The results of this poll are a great starting point for predicting who will make the Hall every year—but they're not perfect. Like any poll, this one has a margin of error. In politics, you would never go around quoting raw polling data as final; the results must be weighted to account for sampling error, creating a final snapshot that's representative of the whole voting pool. It turns out the same adjustments are necessary for polls of the Hall of Fame.
For the past few years, I've calculated these adjustments and used them to project final Hall of Fame vote totals. As it turns out, ballot aggregators consistently over- and underestimate certain candidates (i.e., players) by predictable margins. This makes sense—the polling sample is self-selected, and the kinds of voters who value transparency and choose to release their ballots (thus opening themselves up to all sorts of vitriol on Twitter and in comments sections) are very different from those who clam up. Generally, writers who make their ballots public skew more progressive, overstating support for steroid-tainted candidates (e.g., Barry Bonds and Roger Clemens) as well as those with more subtle, sabermetrics-based cases for induction (e.g., Tim Raines and Mike Mussina).

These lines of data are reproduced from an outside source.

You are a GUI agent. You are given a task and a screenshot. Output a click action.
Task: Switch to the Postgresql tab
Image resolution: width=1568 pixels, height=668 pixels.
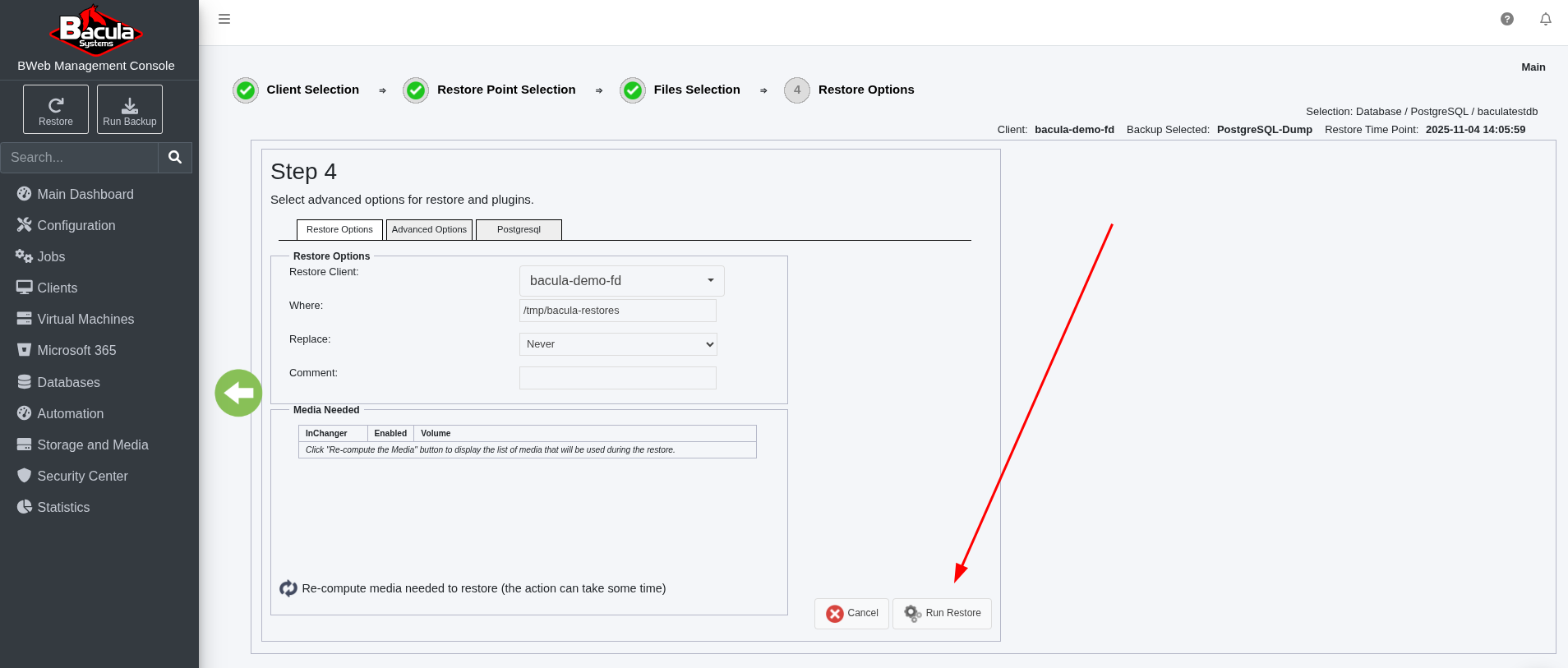point(519,230)
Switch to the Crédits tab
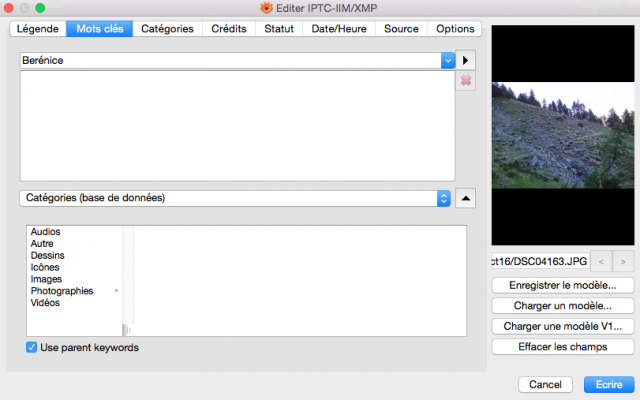The height and width of the screenshot is (400, 640). coord(229,29)
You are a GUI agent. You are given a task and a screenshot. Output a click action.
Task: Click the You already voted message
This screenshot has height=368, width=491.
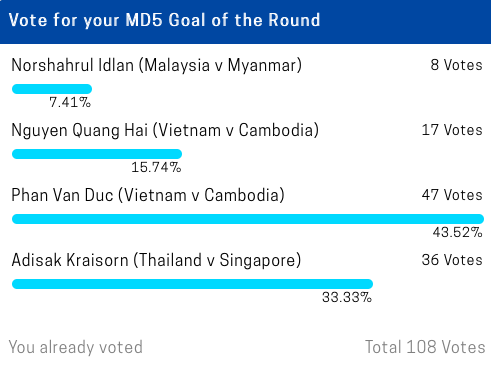pyautogui.click(x=76, y=347)

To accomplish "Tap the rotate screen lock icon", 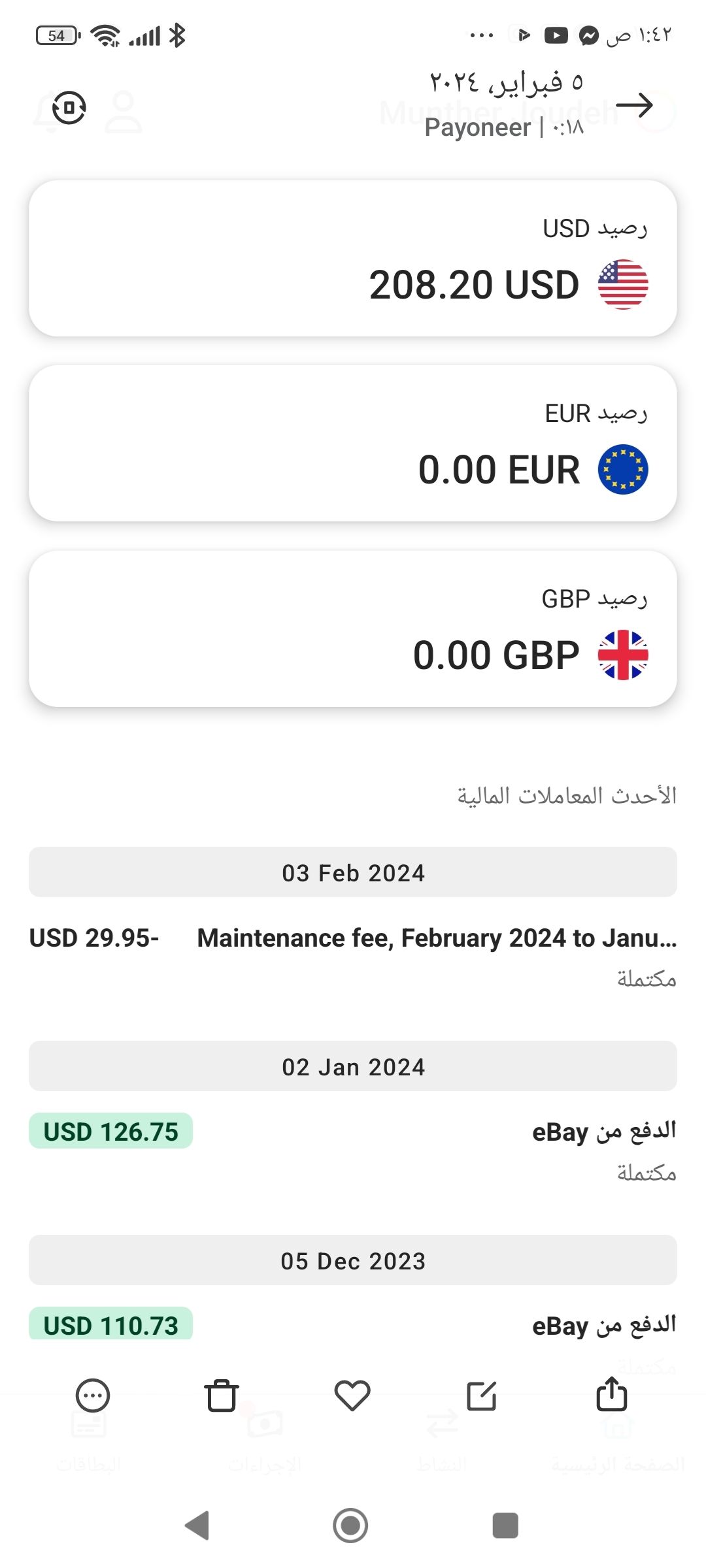I will pos(69,108).
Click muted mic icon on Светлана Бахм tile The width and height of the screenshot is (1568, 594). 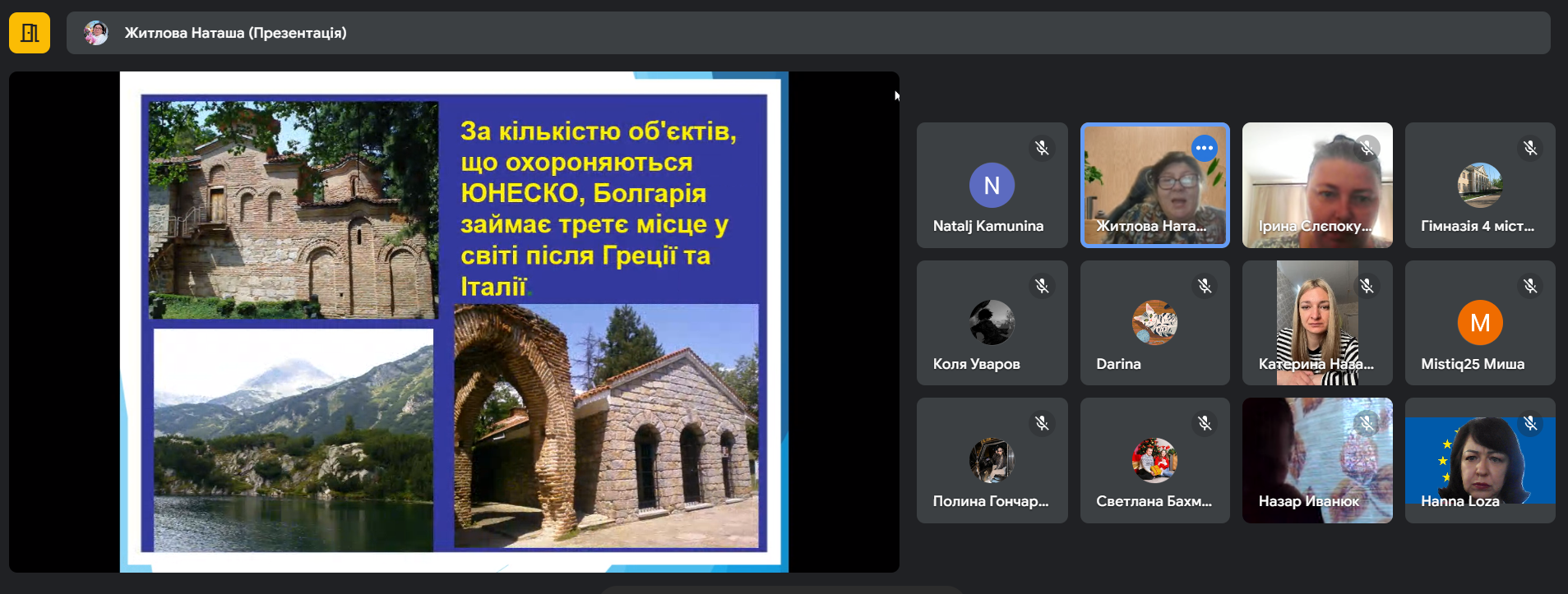pyautogui.click(x=1204, y=423)
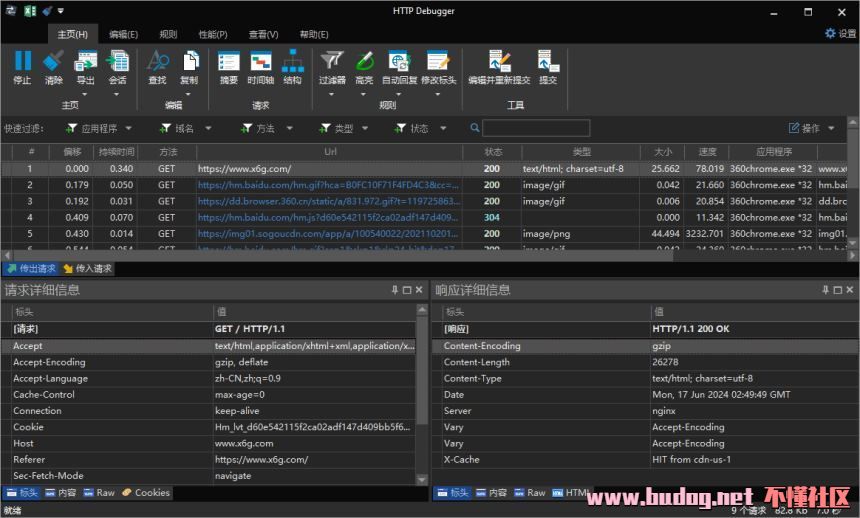
Task: Open the hm.baidu.com hm.gif request link
Action: (328, 185)
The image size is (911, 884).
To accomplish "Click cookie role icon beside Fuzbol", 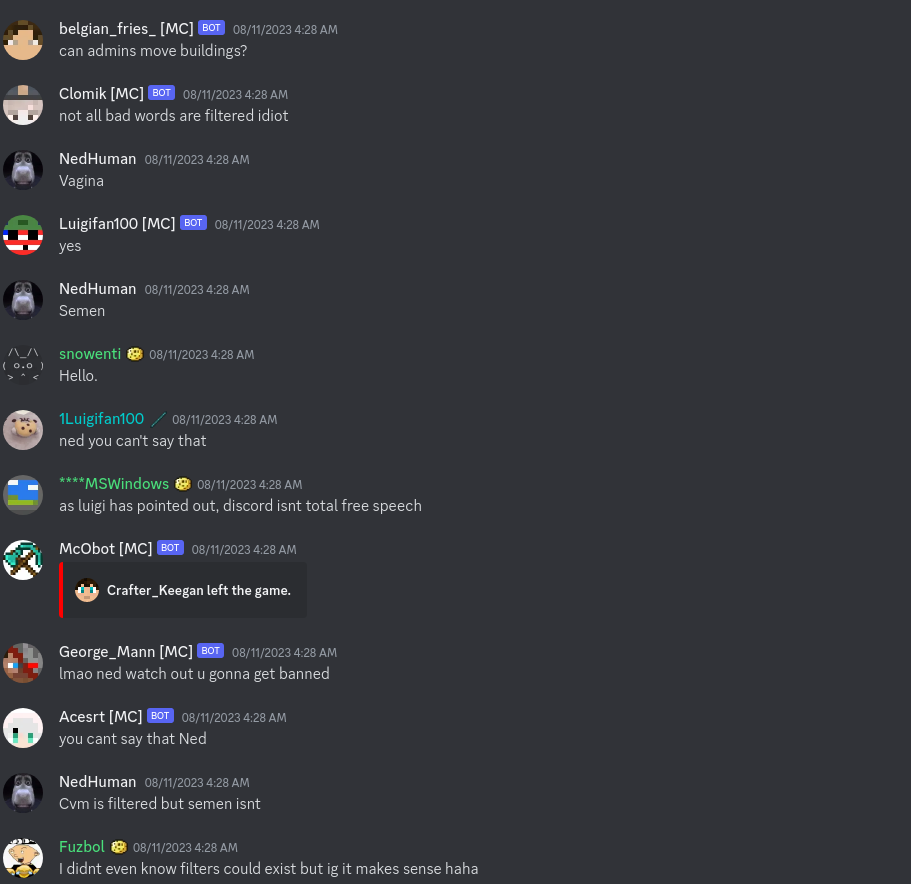I will point(119,847).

The casters of private ballots, on the other hand, are more likely to be conservative voters—less likely to be on Twitter (a major medium for sharing ballots) and less likely to even still be covering baseball (it's hard to explain your ballot when you no longer have column inches to devote to it). This explains why private ballots will give old-school candidates like Lee Smith and Don Mattingly a significant boost in the final results as compared to the polls.
We know this because we've seen this public/private divergence year in and year out, and we can calculate each player's exact deviation from the polls by looking at those historical results. The gory details can be found at the bottom of this post, but in short, all we have to do is calculate a player's historical public-versus-private disparity, add them to or subtract them from the player's current polling numbers, and combine the public ballots we know about with the private ballots we're expecting. VoilĂ —a more accurate forecast of the final vote totals that will be unveiled on January 6.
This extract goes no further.